The Illinois House passed legislation earlier this year that would create a 21-member elected school board in Chicago. Senate President Don Harmon, D-Oak Park, said he favors a hybrid model that would quickly transition to a fully elected board.

Mayor Lori Lightfoot has indicated she supports the hybrid model, with Chicago’s mayor still appointing the majority of members.

Fraud, embezzlement and more

As a suburban newspaper columnist, I covered elected school boards for 30 years. Let me tell you a few of the problems I witnessed in that time.

School boards routinely hire school superintendents to run things because the members themselves know about nothing about running a school system.

I’m not even talking about anything as large as the Chicago Public Schools, with its 300,000 or so students, almost 22,000 teachers and $8.4 billion budget.

Suburban school districts are much smaller and should, in theory, be easier for elected school board members to govern.

Yet, in affluent south suburban Lincoln-Way, it was discovered some years back that at least $50,000 was spent to build and operate Superdog, a dog obedience training school that provided no benefit to the schools in the district. That was only one of the many instances of alleged fraud and embezzlement listed in a federal grand jury indictment of a former superintendent once hailed as the best in Illinois.

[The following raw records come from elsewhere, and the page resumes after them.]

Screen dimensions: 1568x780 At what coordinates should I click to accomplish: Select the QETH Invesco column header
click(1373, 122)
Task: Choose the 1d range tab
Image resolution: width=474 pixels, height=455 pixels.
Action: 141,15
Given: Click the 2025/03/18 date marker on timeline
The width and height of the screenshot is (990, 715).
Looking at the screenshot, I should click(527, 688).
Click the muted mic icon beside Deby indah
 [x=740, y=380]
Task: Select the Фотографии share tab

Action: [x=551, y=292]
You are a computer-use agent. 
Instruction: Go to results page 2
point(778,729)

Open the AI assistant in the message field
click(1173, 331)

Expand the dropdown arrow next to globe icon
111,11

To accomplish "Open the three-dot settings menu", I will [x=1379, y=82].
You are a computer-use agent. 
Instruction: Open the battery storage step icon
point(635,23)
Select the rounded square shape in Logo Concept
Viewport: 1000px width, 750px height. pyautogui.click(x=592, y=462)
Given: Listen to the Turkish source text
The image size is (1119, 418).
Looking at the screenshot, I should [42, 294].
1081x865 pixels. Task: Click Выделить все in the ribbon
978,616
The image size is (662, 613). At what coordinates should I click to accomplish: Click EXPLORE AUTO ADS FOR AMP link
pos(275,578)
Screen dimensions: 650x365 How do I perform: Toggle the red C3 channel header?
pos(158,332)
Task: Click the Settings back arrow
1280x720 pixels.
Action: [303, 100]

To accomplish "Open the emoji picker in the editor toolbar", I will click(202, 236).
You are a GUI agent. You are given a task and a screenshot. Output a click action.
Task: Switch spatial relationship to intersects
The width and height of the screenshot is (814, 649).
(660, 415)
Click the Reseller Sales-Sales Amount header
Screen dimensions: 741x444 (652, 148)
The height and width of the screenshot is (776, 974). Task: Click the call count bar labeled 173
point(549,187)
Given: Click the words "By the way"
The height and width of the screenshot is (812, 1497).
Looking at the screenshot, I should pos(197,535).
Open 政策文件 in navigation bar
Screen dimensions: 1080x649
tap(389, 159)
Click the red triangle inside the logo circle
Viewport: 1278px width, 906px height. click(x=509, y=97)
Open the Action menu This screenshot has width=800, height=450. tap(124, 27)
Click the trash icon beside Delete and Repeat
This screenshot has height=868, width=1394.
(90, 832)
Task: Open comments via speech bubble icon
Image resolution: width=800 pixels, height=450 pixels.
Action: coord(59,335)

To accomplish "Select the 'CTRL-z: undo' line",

A few miles east, in Sauk Village, a much poorer suburban school district, a school superintendent began kicking students out of school because they failed to pay their milk money bills. He refused to graduate students who had failed to pay their fees. He bragged about a zero-tolerance policy.

It was discovered this mope used $68,000 in district money to pay his daughters’ college tuition, gave a $72,000 lighting contract to a friend in exchange for a kick-back and used district money to buy a signed Mike Ditka football and other memorabilia.

Investigators found $700,000 in cash stashed throughout the fellow’s home.

Elected school board members said they had “no clue” what the school superintendent was up to. They trusted him to run things.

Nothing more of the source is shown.